READING TEXT →
Automating the releases a bit better.

Hello,

Me and Tom was talking yesterday about a way to automate and reduce
the manual work that goes into getting the release testers builds into
github.

Currently the release testers build the distribution, uploads it to
the sftp and then sends a email with the SHA-256 to Tom. Tom then
verifies the files against the sha, signs them with pgp and uploads
them to github.

This is a pretty labor intensive procedure and makes it so that
release artifacts can lag quite a bit, depending on how much time Tom
has available.

I have two ideas on how to make this less annoying:

* We could have the release testers upload a .sha256 file together
with the distribution that contains a single line with the expected
hash. We could then write a script that takes the sha, compares it and
if it's correct signs it with the release key and uploads to github.
This can either be automated to run on a cron schedule or something
that Tom runs manually on his machine. The downside to this method is
that we remove the separate channel for the sha256 transmission. So if
someone would want to upload a malicious build he would "only" need to
gain access to the sftp. I am not that worried about that at this
moment, but something to consider.

* The other more secure option is that the release testers actually
sign the binaries with their own key. These key identities could be
then be send async to Tom and now the script would check the signature
against the list of known testers. This would solve any point of
origin problems. But it would require a bit more on the release
testers side. For my part I think it might be worth doing this, we
could even write a script that could automate this on the testers side
as well.

I direct this question to the testers and the community at whole, what
do you guys think about the extra work and the security tradeoffs
here?

Thanks,
Tobias

I have the same question I had when the last discussion of pointer signing came up: what is the threat model?

The first doesn't seem to gain any benefit at all from the hash. This could easily be computed on the server because anyone with the ability to tamper with the distribution can also tamper with the hash.

The second still doesn't really answer the question about what the signature is for. A cryptographic signature is an attestation of some identity, coupled with a set of claims. I think that the *most* that we're able to claim with the current and proposed infrastructure is that the LLVM project is able to identify the person[1] who tampered with the builds, if someone later identifies that the builds do not come from the source tree that they claim. As a user, that doesn't seem like it's particularly valuable.

STORED ROWS →
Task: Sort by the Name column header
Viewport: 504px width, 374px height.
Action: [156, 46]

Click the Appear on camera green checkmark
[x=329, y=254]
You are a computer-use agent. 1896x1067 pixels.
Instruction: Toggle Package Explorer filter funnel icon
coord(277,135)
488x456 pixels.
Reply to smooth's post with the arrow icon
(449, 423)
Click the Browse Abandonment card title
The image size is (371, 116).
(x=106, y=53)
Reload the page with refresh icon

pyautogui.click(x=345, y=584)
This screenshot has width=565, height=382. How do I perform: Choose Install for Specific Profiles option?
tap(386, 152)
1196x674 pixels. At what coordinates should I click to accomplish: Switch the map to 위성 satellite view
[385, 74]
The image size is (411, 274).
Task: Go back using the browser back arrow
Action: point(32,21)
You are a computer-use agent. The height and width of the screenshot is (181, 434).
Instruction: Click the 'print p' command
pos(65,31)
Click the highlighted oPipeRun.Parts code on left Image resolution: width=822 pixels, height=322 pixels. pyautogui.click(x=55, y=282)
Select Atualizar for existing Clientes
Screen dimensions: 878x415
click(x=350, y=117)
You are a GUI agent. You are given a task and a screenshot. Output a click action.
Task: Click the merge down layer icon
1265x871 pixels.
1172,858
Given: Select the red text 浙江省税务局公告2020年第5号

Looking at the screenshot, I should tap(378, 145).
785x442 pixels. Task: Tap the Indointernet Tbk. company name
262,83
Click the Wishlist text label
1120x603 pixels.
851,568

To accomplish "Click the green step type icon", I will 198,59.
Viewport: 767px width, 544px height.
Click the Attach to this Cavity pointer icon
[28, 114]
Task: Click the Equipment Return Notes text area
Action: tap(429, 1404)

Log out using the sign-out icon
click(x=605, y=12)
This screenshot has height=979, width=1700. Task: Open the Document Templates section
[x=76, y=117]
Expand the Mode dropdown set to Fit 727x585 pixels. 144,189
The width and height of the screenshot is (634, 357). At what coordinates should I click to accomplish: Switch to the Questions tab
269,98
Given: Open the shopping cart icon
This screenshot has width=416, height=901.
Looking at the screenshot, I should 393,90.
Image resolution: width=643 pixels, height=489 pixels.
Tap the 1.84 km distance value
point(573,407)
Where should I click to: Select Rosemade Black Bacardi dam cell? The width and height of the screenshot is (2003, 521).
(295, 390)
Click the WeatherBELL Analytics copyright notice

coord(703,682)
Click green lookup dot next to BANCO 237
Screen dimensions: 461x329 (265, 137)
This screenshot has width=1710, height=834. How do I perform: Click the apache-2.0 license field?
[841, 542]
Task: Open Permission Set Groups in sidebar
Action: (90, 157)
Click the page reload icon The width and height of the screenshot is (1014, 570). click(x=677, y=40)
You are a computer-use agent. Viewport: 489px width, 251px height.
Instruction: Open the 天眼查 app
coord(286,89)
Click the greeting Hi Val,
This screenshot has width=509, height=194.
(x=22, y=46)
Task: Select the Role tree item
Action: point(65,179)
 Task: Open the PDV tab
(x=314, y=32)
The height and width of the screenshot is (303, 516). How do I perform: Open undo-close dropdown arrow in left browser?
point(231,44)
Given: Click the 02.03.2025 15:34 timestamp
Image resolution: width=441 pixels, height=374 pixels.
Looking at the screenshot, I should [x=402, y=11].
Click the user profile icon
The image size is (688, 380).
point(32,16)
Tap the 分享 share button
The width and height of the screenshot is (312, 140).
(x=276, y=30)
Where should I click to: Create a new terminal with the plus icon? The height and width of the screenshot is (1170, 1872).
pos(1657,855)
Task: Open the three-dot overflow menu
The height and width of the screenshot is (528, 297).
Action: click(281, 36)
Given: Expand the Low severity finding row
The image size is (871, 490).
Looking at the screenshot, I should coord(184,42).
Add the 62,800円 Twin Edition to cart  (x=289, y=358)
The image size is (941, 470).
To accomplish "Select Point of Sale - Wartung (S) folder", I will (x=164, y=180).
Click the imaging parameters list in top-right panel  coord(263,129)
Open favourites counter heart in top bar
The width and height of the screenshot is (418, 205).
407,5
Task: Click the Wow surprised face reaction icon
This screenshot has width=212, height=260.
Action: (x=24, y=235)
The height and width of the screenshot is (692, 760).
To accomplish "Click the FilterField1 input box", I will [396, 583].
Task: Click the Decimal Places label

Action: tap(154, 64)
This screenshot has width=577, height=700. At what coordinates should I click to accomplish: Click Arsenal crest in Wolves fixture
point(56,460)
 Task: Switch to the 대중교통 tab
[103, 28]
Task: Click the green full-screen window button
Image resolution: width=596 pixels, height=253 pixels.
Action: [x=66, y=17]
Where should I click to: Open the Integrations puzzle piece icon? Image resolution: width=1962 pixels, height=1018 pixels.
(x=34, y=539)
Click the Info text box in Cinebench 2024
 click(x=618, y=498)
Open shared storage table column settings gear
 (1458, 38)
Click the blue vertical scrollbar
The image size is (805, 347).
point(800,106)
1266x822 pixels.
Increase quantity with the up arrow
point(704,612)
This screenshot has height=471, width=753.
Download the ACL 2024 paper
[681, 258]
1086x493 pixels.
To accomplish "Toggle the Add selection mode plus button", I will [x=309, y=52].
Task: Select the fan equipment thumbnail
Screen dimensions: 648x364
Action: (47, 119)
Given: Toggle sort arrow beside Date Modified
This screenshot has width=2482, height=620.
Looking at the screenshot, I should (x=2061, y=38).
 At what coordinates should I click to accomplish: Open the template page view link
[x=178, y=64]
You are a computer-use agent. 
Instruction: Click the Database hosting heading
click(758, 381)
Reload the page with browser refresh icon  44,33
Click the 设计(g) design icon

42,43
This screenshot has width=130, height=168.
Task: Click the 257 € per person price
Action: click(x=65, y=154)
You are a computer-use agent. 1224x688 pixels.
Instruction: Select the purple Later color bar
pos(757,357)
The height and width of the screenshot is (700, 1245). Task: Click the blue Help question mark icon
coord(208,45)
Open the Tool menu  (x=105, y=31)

REQUIRED TASK → Resume the thread on automating release signing and uploads, carrying it on from its last sentence.

IN RESPONSE →
Given that LLVM is intrinsically a cross-compiler and can self-host for all of the platforms that we care about, if we want to improve this process *and* be able to make some useful claims, I'd propose that we move away from individuals building things on their own hardware and towards individuals (or groups) maintaining sysroots (or, ideally, scripts for fetching everything that goes into a sysroot from upstream) and we do all of the builds on a pristine VM. We can then automate the signing process as the next step in a pipeline that consumes the build artefacts. We may need to do Windows and macOS builds on those systems, but *BSD, Solaris, Linux, and so on, for any architecture, should all be able to build on any platform because all of the headers and libraries are available and free to redistribute.

David

[1] Using the term 'person' in the loosest possible sense of the word. We don't check ID or anything and on the Internet no one knows that you're a dog. I have a reasonable amount of confidence that I know who Dim is when he produces the FreeBSD builds, but I don't think the project as a whole - and Tom in particular - have any evidence that they could present about whether he is really who he claims to be. The most that we can really claim is that we can map from a binary to an email address and that's such a weak claim that I'm not really convinced that it merits the effort in cryptographic signing.

Hello David,

I have the same question I had when the last discussion of pointer
signing came up: what is the threat model?

The first doesn't seem to gain any benefit at all from the hash. This
could easily be computed on the server because anyone with the ability
to tamper with the distribution can also tamper with the hash.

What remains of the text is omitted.